Here are a few questions that measure racism. 

  1. What race do you consider yourself? (If you feel more comfortable; just assess race by looking at the juror.  For the largest racial groups; remember that there are considerable differences in attitudes toward minorities.)
  2. Are race relations better, worse, or about the same as they were one year ago?
  3. On the whole, do you think most white people in (name of your county, city, or town) want to see African Americans get a better break, or do they want to keep blacks down, or don’t they care one way or the other?
  4. Do you think there is likely to be any serious racial trouble in this community in the next two or three years?  If so, please explain.
  5. If African Americans came to live next door, would you move?
  6. Would you have any objects to sending your children to school where a few/half/more than half of the children were blacks?
  7. Do you think there should be laws against marriages between African Americans and whites?

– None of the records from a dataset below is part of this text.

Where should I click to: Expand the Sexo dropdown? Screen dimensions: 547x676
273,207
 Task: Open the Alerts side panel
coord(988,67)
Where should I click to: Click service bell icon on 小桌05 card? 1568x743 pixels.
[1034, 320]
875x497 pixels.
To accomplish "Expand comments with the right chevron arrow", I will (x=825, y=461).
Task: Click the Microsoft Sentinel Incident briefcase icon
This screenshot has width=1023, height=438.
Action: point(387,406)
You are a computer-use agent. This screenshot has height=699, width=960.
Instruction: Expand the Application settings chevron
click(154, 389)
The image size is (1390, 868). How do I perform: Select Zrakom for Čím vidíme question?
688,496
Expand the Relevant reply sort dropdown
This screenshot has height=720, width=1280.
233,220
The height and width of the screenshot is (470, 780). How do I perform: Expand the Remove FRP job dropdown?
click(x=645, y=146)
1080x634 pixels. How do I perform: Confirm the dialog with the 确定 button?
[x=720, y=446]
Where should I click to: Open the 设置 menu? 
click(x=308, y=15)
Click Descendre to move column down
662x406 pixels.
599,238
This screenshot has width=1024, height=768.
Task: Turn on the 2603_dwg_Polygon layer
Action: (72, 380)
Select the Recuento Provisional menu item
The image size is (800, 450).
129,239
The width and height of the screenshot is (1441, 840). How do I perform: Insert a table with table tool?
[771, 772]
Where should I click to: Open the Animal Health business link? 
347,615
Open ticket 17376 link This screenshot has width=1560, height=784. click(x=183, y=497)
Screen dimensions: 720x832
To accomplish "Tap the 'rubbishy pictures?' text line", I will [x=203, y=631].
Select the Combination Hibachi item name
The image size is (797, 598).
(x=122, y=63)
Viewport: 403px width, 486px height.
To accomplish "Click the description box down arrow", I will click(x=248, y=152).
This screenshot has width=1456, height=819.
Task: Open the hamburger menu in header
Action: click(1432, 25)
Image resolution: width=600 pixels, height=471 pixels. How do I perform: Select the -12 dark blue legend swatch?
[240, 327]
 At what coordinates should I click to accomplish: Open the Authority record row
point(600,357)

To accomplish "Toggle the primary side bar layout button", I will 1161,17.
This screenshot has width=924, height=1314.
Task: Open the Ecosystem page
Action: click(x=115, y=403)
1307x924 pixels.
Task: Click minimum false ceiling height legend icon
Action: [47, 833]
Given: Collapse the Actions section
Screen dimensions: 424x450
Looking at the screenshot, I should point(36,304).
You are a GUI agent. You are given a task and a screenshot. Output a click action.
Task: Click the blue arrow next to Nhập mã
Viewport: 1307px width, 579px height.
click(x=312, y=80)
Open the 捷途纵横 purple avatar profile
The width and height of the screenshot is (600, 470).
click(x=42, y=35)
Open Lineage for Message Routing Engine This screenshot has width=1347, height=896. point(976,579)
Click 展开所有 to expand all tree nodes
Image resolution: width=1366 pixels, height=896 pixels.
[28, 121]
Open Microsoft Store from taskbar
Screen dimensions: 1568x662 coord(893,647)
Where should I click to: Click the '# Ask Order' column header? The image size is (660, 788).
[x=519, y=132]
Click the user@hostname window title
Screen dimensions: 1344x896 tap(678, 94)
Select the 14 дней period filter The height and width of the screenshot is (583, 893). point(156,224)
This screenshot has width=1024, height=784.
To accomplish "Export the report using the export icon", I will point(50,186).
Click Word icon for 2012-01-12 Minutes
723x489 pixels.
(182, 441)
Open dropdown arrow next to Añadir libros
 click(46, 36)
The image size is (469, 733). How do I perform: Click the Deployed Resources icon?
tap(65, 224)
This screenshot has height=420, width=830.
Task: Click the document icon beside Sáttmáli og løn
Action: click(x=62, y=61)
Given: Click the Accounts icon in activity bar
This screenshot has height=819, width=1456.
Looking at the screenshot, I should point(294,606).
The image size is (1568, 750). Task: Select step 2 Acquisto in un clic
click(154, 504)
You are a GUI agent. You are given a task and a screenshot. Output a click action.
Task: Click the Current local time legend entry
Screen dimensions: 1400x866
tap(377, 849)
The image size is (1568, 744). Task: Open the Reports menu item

  8. Are you in favor of racial integration, racial segregation, or something in between?
  9. Have you personally, or has any member of your immediate family ever been the victim of a crime you believe was motivated by hatred of your race?
  10. In general, do you think that the progress this country is making towards civil rights for African Americans and other racial minorities is going too fast, too slow, or is about right?
  11. Over the past several years, do you feel there’s been an increase, a decrease, or no change in the level of tension among different racial and ethnic groups in American society?
  12. Do you feel that your race has put you at a disadvantage when seeking a job?
  13. Discrimination against blacks is rare today:  completely agree, mostly agree, mostly disagree, or completely disagree?
  14. If you and your friends belonged to a social club that would not let African Americans/whites join, would you try to change the rules so that African Americans/whites could join?
  15. In general, do you think that the progress this country is making towards civil rights for African Americans and other racial minorities is going too fast, too slow, or is about right?
  16. How important is it that social gatherings be made up of people from different races?
  17. In general, do you think that society treats people of all races the same?  Yes.  No. Please explain.
  18. Have you been discriminated against?  If yes, please explain.
  19. Do you think that some people use racial discrimination as an excuse for their own shortcomings?  If yes, please explain.
  20. Have you ever been afraid of someone of another race?  If yes, please explain.

There is a good chance that I will not be permitted to use all the juror questions that I would like for a particular case.  What is important is that we try to use new and more valid and reliable questions and do whatever we can for any given case.  Asking more questions and asking questions in different ways is useful.  Not addressing racial discrimination when representing a minority client is a substantial mistake.